Aim: Repeat the data below, swapping "GUI agent" for "interface agent" everywhere it occurs and leaving everything else unchanged.
======== Data provided ========
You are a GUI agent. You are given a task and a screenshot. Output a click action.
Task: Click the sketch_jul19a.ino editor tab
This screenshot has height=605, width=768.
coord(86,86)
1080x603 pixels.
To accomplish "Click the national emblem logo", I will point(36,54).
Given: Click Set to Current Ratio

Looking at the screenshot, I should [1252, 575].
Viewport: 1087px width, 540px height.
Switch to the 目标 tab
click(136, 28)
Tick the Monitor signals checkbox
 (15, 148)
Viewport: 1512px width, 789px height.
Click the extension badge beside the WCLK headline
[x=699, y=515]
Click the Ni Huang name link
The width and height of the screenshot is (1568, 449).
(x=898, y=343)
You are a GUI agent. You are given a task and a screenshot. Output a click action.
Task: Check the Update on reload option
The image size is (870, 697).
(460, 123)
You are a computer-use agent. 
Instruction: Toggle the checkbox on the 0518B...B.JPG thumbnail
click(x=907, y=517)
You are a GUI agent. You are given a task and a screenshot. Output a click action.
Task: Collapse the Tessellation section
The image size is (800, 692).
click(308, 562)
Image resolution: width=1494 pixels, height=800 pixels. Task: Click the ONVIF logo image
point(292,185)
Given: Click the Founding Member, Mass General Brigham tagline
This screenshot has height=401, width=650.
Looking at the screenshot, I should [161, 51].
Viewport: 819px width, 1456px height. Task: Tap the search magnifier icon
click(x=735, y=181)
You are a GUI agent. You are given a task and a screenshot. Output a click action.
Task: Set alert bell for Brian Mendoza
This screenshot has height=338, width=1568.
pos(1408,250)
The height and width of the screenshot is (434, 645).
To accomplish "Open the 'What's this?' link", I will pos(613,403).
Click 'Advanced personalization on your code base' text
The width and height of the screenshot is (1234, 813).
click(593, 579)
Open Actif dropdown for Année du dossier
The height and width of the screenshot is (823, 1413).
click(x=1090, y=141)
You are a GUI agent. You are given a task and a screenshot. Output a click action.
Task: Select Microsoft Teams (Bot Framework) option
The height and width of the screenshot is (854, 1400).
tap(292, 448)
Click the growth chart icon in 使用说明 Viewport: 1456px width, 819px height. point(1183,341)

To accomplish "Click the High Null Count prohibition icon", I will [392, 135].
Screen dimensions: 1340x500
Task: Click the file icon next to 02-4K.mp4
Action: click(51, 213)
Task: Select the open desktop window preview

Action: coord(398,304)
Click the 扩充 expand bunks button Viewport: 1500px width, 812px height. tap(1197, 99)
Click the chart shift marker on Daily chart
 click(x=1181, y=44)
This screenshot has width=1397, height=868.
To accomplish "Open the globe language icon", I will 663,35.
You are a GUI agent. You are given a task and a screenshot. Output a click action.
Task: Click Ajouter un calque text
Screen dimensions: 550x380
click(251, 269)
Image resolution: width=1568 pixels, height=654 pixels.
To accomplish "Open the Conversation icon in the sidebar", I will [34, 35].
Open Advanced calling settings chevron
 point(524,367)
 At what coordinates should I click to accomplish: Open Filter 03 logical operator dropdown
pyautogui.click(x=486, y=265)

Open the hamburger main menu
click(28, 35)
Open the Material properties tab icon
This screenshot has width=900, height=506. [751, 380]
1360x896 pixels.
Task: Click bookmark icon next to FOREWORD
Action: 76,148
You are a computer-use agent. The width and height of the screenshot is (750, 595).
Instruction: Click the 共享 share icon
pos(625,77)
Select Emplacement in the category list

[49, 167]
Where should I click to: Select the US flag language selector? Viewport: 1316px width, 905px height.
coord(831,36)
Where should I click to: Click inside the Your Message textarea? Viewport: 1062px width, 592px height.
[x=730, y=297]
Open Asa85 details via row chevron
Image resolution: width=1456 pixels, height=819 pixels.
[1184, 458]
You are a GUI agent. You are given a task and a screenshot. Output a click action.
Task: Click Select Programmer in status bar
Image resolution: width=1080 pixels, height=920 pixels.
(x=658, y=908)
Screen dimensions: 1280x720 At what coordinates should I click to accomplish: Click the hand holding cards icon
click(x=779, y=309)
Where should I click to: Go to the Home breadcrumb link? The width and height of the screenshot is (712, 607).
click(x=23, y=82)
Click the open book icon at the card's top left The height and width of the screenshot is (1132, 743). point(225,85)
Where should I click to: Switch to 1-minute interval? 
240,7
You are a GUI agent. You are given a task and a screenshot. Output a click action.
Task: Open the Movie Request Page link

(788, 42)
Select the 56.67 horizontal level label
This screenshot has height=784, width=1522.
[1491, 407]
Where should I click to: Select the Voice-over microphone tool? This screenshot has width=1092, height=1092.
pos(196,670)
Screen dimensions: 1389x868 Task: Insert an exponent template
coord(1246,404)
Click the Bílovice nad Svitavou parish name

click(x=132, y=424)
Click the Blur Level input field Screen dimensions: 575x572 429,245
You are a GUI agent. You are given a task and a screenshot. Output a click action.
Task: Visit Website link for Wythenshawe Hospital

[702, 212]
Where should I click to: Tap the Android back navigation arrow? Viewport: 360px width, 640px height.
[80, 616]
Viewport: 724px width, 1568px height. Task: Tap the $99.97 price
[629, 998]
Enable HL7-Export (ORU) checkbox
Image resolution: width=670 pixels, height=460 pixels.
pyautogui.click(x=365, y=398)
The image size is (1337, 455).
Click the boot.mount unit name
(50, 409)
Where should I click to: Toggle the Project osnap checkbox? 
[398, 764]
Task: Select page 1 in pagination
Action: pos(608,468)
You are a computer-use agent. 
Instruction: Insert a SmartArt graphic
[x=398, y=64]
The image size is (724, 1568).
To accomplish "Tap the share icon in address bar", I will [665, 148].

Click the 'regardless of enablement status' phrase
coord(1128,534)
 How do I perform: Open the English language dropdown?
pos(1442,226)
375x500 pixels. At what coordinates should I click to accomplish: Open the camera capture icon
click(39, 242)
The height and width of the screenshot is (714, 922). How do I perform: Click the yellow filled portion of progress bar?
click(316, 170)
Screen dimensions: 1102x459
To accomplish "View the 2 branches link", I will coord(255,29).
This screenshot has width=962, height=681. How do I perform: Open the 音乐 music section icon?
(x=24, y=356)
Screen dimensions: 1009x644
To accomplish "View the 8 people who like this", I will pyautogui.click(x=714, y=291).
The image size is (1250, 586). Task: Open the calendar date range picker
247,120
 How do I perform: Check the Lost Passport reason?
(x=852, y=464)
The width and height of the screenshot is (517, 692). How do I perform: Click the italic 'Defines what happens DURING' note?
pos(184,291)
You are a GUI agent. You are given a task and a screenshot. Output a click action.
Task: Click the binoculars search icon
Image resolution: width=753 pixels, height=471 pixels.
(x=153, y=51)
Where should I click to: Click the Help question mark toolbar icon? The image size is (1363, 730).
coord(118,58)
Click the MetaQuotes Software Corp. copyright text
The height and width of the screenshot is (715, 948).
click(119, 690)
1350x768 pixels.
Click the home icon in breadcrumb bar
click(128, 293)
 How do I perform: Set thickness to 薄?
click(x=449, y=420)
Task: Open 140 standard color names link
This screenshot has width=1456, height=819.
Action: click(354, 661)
========
Result of this task:
You are a interface agent. You are given a task and a screenshot. Output a click action.
Task: Click the sketch_jul19a.ino editor tab
This screenshot has height=605, width=768.
coord(86,86)
1080x603 pixels.
To accomplish "Click the national emblem logo", I will point(36,54).
Given: Click Set to Current Ratio

Looking at the screenshot, I should [1252, 575].
Viewport: 1087px width, 540px height.
Switch to the 目标 tab
click(136, 28)
Tick the Monitor signals checkbox
 (15, 148)
Viewport: 1512px width, 789px height.
Click the extension badge beside the WCLK headline
[x=699, y=515]
Click the Ni Huang name link
The width and height of the screenshot is (1568, 449).
(x=898, y=343)
You are a interface agent. You are given a task and a screenshot. Output a click action.
Task: Check the Update on reload option
The image size is (870, 697).
(460, 123)
You are a computer-use agent. 
Instruction: Toggle the checkbox on the 0518B...B.JPG thumbnail
click(x=907, y=517)
You are a interface agent. You are given a task and a screenshot. Output a click action.
Task: Collapse the Tessellation section
The image size is (800, 692).
click(308, 562)
Image resolution: width=1494 pixels, height=800 pixels. Task: Click the ONVIF logo image
point(292,185)
Given: Click the Founding Member, Mass General Brigham tagline
This screenshot has height=401, width=650.
Looking at the screenshot, I should [161, 51].
Viewport: 819px width, 1456px height. Task: Tap the search magnifier icon
click(x=735, y=181)
You are a interface agent. You are given a task and a screenshot. Output a click action.
Task: Set alert bell for Brian Mendoza
This screenshot has height=338, width=1568.
pos(1408,250)
The height and width of the screenshot is (434, 645).
To accomplish "Open the 'What's this?' link", I will pos(613,403).
Click 'Advanced personalization on your code base' text
The width and height of the screenshot is (1234, 813).
click(593, 579)
Open Actif dropdown for Année du dossier
The height and width of the screenshot is (823, 1413).
click(x=1090, y=141)
You are a interface agent. You are given a task and a screenshot. Output a click action.
Task: Select Microsoft Teams (Bot Framework) option
The height and width of the screenshot is (854, 1400).
tap(292, 448)
Click the growth chart icon in 使用说明 Viewport: 1456px width, 819px height. point(1183,341)

To accomplish "Click the High Null Count prohibition icon", I will [392, 135].
Screen dimensions: 1340x500
Task: Click the file icon next to 02-4K.mp4
Action: click(51, 213)
Task: Select the open desktop window preview

Action: coord(398,304)
Click the 扩充 expand bunks button Viewport: 1500px width, 812px height. tap(1197, 99)
Click the chart shift marker on Daily chart
 click(x=1181, y=44)
This screenshot has width=1397, height=868.
To accomplish "Open the globe language icon", I will 663,35.
You are a interface agent. You are given a task and a screenshot. Output a click action.
Task: Click Ajouter un calque text
Screen dimensions: 550x380
click(251, 269)
Image resolution: width=1568 pixels, height=654 pixels.
To accomplish "Open the Conversation icon in the sidebar", I will [34, 35].
Open Advanced calling settings chevron
 point(524,367)
 At what coordinates should I click to accomplish: Open Filter 03 logical operator dropdown
pyautogui.click(x=486, y=265)

Open the hamburger main menu
click(28, 35)
Open the Material properties tab icon
This screenshot has width=900, height=506. [751, 380]
1360x896 pixels.
Task: Click bookmark icon next to FOREWORD
Action: 76,148
You are a computer-use agent. The width and height of the screenshot is (750, 595).
Instruction: Click the 共享 share icon
pos(625,77)
Select Emplacement in the category list

[49, 167]
Where should I click to: Select the US flag language selector? Viewport: 1316px width, 905px height.
coord(831,36)
Where should I click to: Click inside the Your Message textarea? Viewport: 1062px width, 592px height.
[x=730, y=297]
Open Asa85 details via row chevron
Image resolution: width=1456 pixels, height=819 pixels.
[1184, 458]
You are a interface agent. You are given a task and a screenshot. Output a click action.
Task: Click Select Programmer in status bar
Image resolution: width=1080 pixels, height=920 pixels.
(x=658, y=908)
Screen dimensions: 1280x720 At what coordinates should I click to accomplish: Click the hand holding cards icon
click(x=779, y=309)
Where should I click to: Go to the Home breadcrumb link? The width and height of the screenshot is (712, 607).
click(x=23, y=82)
Click the open book icon at the card's top left The height and width of the screenshot is (1132, 743). point(225,85)
Where should I click to: Switch to 1-minute interval? 
240,7
You are a interface agent. You are given a task and a screenshot. Output a click action.
Task: Open the Movie Request Page link

(788, 42)
Select the 56.67 horizontal level label
This screenshot has height=784, width=1522.
[1491, 407]
Where should I click to: Select the Voice-over microphone tool? This screenshot has width=1092, height=1092.
pos(196,670)
Screen dimensions: 1389x868 Task: Insert an exponent template
coord(1246,404)
Click the Bílovice nad Svitavou parish name

click(x=132, y=424)
Click the Blur Level input field Screen dimensions: 575x572 429,245
You are a interface agent. You are given a task and a screenshot. Output a click action.
Task: Visit Website link for Wythenshawe Hospital

[702, 212]
Where should I click to: Tap the Android back navigation arrow? Viewport: 360px width, 640px height.
[80, 616]
Viewport: 724px width, 1568px height. Task: Tap the $99.97 price
[629, 998]
Enable HL7-Export (ORU) checkbox
Image resolution: width=670 pixels, height=460 pixels.
pyautogui.click(x=365, y=398)
The image size is (1337, 455).
Click the boot.mount unit name
(50, 409)
Where should I click to: Toggle the Project osnap checkbox? 
[398, 764]
Task: Select page 1 in pagination
Action: pos(608,468)
You are a computer-use agent. 
Instruction: Insert a SmartArt graphic
[x=398, y=64]
The image size is (724, 1568).
To accomplish "Tap the share icon in address bar", I will [665, 148].

Click the 'regardless of enablement status' phrase
coord(1128,534)
 How do I perform: Open the English language dropdown?
pos(1442,226)
375x500 pixels. At what coordinates should I click to accomplish: Open the camera capture icon
click(39, 242)
The height and width of the screenshot is (714, 922). How do I perform: Click the yellow filled portion of progress bar?
click(316, 170)
Screen dimensions: 1102x459
To accomplish "View the 2 branches link", I will coord(255,29).
This screenshot has width=962, height=681. How do I perform: Open the 音乐 music section icon?
(x=24, y=356)
Screen dimensions: 1009x644
To accomplish "View the 8 people who like this", I will pyautogui.click(x=714, y=291).
The image size is (1250, 586). Task: Open the calendar date range picker
247,120
 How do I perform: Check the Lost Passport reason?
(x=852, y=464)
The width and height of the screenshot is (517, 692). How do I perform: Click the italic 'Defines what happens DURING' note?
pos(184,291)
You are a interface agent. You are given a task and a screenshot. Output a click action.
Task: Click the binoculars search icon
Image resolution: width=753 pixels, height=471 pixels.
(x=153, y=51)
Where should I click to: Click the Help question mark toolbar icon? The image size is (1363, 730).
coord(118,58)
Click the MetaQuotes Software Corp. copyright text
The height and width of the screenshot is (715, 948).
click(119, 690)
1350x768 pixels.
Click the home icon in breadcrumb bar
click(128, 293)
 How do I perform: Set thickness to 薄?
click(x=449, y=420)
Task: Open 140 standard color names link
This screenshot has width=1456, height=819.
Action: click(354, 661)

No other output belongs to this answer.